Monitoring a Failover Manager Cluster

You can use either the Failover Manager efm cluster-status command or the PEM Client graphical interface to check the current status of a monitored node of a Failover Manager cluster.

Reviewing the Cluster Status Report

The efm cluster-status cluster properties file command returns a report that contains information about the status of the Failover Manager cluster. To invoke the command, enter:

# efm cluster-status <cluster_name>

The following status report is for a cluster named edb that has four nodes running:

 efm cluster-status efm
 Cluster Status: efm
 Agent Type Address Agent DB VIP
 -----------------------------------------------------
 Witness 172.19.12.170 UP N/A
 Master 172.19.13.105 UP UP 172.19.13.107\*
 Standby 172.19.13.113 UP UP 172.19.13.106
 Standby 172.19.14.106 UP UP 172.19.13.108
 Allowed node host list:
 172.19.12.170 172.19.13.113 172.19.13.105 172.19.14.106
 Membership coordinator: 172.19.12.170
 Standby priority host list:
 172.19.13.113 172.19.14.106
 Promote Status:
 DB Type Address WAL LSN Info
 -------------------------------------------------------
 Master 172.19.13.105 0/31000140
 Standby 172.19.13.113 0/31000140
 Standby 172.19.14.106 0/31000140
 Standby database(s) in sync with master. It is safe to promote.

[root@FOUR efm-3.5]}:

The Cluster Status section provides an overview of the status of the agents that reside on each node of the cluster:

Cluster Status: efm
Agent Type Address Agent DB VIP
-----------------------------------------------------
Witness 172.19.12.170 UP N/A
Master 172.19.13.105 UP UP 172.19.13.107\*
Standby 172.19.13.113 UP UP 172.19.13.106
Standby 172.19.14.106 UP UP 172.19.13.108

The asterisk (*) after the VIP address indicates that the address is available for connections. If a VIP address is not followed by an asterisk, the address has been associated with the node (in the properties file), but the address is not currently in use.

Failover Manager agents provide the information displayed in the Cluster Status section.

The Allowed node host list and Standby priority host list provide an easy way to tell which nodes are allowed to join the cluster, and the promotion order of the nodes. The IP address of the Membership coordinator is also displayed in the report:

Allowed node host list:
172.19.12.170 172.19.13.113 172.19.13.105 172.19.14.106
Membership coordinator: 172.19.12.170
Standby priority host list:
172.19.13.113 172.19.14.106

The Promote Status section of the report is the result of a direct query from the node on which you are invoking the cluster-status command to each database in the cluster; the query also returns the transaction log location of each database.

Promote Status:
DB Type Address WAL LSN Info
-------------------------------------------------------
Master 172.19.13.105 0/31000140
Standby 172.19.13.113 0/31000140
Standby 172.19.14.106 0/31000140
Standby database(s) in sync with master. It is safe to promote.

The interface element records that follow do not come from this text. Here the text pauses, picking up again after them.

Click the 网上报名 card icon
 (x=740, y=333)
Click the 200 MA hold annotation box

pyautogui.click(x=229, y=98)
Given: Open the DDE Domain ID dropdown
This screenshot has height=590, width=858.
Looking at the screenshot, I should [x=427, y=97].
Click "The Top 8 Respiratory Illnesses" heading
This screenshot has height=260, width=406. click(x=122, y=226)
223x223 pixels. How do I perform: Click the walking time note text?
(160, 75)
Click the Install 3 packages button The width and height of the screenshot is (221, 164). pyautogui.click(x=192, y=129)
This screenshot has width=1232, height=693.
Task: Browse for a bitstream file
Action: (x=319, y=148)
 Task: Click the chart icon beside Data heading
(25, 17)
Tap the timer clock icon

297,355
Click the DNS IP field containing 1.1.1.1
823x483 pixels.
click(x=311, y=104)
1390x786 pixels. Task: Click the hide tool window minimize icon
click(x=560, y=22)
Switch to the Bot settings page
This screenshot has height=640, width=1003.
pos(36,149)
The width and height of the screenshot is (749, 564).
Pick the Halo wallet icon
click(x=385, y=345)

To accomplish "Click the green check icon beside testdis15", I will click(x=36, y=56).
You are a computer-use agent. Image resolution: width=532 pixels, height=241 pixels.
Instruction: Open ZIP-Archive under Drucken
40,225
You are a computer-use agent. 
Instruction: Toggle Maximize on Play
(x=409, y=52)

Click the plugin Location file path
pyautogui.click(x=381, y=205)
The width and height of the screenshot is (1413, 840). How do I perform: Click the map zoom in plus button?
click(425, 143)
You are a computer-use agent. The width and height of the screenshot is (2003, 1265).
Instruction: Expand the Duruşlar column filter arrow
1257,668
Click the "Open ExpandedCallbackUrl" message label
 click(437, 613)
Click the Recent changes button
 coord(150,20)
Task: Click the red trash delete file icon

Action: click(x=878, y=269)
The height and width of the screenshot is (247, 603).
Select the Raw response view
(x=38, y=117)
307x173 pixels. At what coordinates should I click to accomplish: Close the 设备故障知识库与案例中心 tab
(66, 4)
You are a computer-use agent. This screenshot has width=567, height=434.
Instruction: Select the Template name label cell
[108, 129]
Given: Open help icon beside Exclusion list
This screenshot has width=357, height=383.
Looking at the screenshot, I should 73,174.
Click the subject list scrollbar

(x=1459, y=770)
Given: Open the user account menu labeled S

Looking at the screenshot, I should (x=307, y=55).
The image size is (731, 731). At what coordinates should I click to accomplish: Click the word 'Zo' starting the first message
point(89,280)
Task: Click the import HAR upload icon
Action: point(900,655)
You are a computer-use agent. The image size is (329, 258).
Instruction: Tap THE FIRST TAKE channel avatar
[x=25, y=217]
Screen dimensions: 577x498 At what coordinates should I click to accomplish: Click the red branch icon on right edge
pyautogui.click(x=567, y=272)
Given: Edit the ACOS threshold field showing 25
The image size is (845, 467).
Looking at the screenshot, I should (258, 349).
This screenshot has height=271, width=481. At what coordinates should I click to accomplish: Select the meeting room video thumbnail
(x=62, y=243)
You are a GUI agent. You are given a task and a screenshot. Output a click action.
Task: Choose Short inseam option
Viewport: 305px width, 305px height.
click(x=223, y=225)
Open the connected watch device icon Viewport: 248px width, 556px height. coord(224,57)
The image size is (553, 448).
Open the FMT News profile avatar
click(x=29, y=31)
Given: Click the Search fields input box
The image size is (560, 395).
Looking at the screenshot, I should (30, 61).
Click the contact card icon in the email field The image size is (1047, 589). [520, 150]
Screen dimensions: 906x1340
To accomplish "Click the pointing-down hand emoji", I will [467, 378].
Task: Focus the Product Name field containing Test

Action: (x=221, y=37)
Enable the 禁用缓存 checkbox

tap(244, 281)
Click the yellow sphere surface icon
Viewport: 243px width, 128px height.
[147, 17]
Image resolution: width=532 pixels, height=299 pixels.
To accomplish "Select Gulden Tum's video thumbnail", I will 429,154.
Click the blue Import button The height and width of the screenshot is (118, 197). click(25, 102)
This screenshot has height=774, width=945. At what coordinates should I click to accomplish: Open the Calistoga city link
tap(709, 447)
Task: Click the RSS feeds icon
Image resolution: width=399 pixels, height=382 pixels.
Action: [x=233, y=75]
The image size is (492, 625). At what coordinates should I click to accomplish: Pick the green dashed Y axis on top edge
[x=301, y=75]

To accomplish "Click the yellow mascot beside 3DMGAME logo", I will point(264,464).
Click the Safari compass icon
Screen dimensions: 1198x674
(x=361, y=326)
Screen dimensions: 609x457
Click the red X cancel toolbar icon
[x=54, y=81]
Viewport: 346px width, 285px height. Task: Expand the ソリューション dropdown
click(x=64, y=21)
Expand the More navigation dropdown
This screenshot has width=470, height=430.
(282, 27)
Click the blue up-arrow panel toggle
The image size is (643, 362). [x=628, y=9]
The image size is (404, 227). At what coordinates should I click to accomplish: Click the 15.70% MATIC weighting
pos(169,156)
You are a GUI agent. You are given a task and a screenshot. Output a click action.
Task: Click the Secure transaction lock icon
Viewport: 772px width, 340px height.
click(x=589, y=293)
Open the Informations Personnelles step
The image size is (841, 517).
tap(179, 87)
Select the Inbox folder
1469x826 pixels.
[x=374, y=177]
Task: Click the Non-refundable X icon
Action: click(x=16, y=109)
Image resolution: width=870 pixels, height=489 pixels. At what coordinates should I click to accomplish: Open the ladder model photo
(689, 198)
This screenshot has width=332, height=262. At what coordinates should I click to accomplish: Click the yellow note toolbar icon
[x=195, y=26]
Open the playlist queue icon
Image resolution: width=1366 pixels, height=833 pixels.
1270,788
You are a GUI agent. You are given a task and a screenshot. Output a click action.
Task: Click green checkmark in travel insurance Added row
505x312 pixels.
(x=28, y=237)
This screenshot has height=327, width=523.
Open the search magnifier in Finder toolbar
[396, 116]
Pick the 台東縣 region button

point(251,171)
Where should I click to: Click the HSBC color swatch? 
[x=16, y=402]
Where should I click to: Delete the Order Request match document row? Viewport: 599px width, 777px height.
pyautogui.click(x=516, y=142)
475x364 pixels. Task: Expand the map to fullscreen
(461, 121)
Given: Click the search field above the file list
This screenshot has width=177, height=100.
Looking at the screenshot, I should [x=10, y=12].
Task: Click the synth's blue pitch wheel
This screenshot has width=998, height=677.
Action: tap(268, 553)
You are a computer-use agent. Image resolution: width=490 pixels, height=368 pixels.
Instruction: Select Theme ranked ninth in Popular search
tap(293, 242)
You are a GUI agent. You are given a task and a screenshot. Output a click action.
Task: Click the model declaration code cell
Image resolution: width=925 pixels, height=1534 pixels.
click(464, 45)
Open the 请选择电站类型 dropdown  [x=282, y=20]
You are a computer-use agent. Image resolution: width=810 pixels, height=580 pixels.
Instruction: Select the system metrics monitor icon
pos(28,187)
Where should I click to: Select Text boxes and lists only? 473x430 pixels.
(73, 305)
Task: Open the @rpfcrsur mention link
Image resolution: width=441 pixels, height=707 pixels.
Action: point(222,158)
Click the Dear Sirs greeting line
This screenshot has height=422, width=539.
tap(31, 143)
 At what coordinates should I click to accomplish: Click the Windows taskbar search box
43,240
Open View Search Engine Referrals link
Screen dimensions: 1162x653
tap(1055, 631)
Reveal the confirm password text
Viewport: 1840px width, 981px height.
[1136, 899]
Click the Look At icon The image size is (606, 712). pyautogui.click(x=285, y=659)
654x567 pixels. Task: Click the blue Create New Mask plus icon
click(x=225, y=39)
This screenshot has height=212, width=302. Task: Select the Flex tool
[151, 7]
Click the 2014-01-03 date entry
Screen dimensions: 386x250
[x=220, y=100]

If a database is down (or if the database has been restarted, but the resume command has not yet been invoked), the state of the agent that resides on that host will be Idle. If an agent is idle, the cluster status report will include a summary of the condition of the idle node:

Agent Type Address Agent DB VIP
-----------------------------------------------------
Idle 172.19.18.105 UP UP 172.19.13.105

Exit Codes

The cluster status process returns an exit code that is based on the state of the cluster:

  • An exit code of 0 indicates that all agents are running, and the databases on the Master and Standby nodes are running and in sync.

  • A non-zero exit code indicates that there is a problem. The following problems can trigger a non-zero exit code:

    A database is down or unknown (or has an idle agent).

    Failover Manager cannot decrypt the provided database password.

    There is a problem contacting the databases to get xlog locations.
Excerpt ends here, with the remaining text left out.